# unique is giving the same expression twice

33 views (last 30 days)
Wesso on 29 Jan 2021
Edited: dpb on 29 Jan 2021
Hi,
(data is attached)
[Country,~,ix] = unique(A);
tally = accumarray(ix, 1);
Q2= table(Country, tally);
Q2 contains the same expression twice for the unique values of 'Audit and assurance, and tax services'. what could be the reason? and how to overcome it? is it a bug?
dpb on 29 Jan 2021
This undoubtedly is the same issue I pointed out before at https://www.mathworks.com/matlabcentral/answers/730643-replacing-999-in-a-table-to-nan-regardless-of-the-type-of-the-column?s_tid=srchtitle#comment_1294958 where the encoding is different. Thus the strings visually appear the same, but one contains a double-byte character and the other doesn't.
Here's the specifics to show what was there for that particular set of values I looked at; undoubtedly you'll find the same thing here if you look carefully...

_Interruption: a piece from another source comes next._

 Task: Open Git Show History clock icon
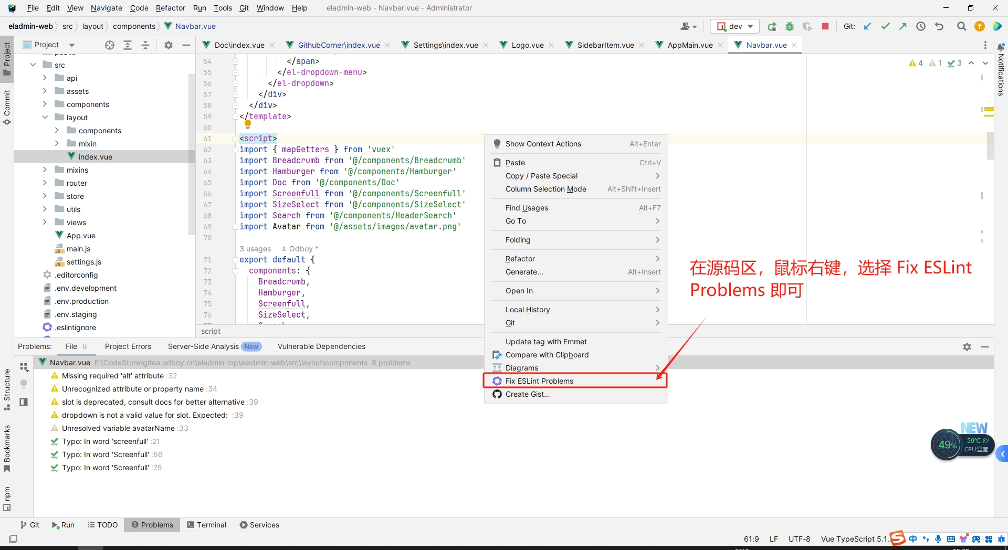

>> sort(categories(Final.org04b))
ans =
46×1 cell array
{'-999' }
{'-9999' }
...
{'I don't know' }
{'I don’t know' }
...
>> tmp=ans(42:43)
tmp =
2×1 cell array
{'I don't know'}
{'I don’t know'}
>> strcmp(tmp(1),tmp(2))
ans =
logical
0
>> [double(tmp{1});double(tmp{2})]
ans =
73 32 100 111 110 39 116 32 107 110 111 119
73 32 100 111 110 8217 116 32 107 110 111 119
>>
NB: the extended character "8217" in the second instead of the ASCII 39 for the single quote.

dpb on 29 Jan 2021
Edited: dpb on 29 Jan 2021
I didn't notice the data attached for this case -- the same exercise as above shows:
>> sort(categories(A))
ans =
29×1 cell array
{'Agriculture and fishing' }
{'Audit and assurance, and tax services' }
{'Audit and assurance, and tax services' }
{'Banking and capital markets' }
{'Civil Societies/NGOs' }
{'Civil society/NGOs' }
{'Construction' }
{'Consulting services' }
{'Electronics' }
{'Energy, utilities and resources' }
{'Financial services' }
{'Food Services' }
{'Government and public services' }
{'Health and healthcare services' }
{'Hospitality' }
{'IT and telecommunications' }
{'Manufacturing' }
{'Mining and Quarrying' }
{'Oil and gas' }
{'Other' }
{'Petrochemicals' }
{'Real Estate' }
{'Tourism' }
{'Transportation and logistics' }
{'org03' }
>> tmp=ans(2:3)
tmp =
2×1 cell array
{'Audit and assurance, and tax services'}
{'Audit and assurance, and tax services'}
>>
There's an extended character (=160) in the second where there's an ordinary space in the first:
>> find(tmp{1}~=tmp{2})
ans =
25
>> [double(tmp{1}(25));double(tmp{2}(25))]
ans =
32
160
>>
Besides that, there are other anomolous entries as well just as were pointed out in the other categorical array in the previous Q?
...
{'Civil Societies/NGOs' }
{'Civil society/NGOs' }
...
...
that need to be cleaned up or one will never be able to match all elements of what are obviously intended to be the same categories but are not.
The data need a throrough cleaning before being ready for prime time.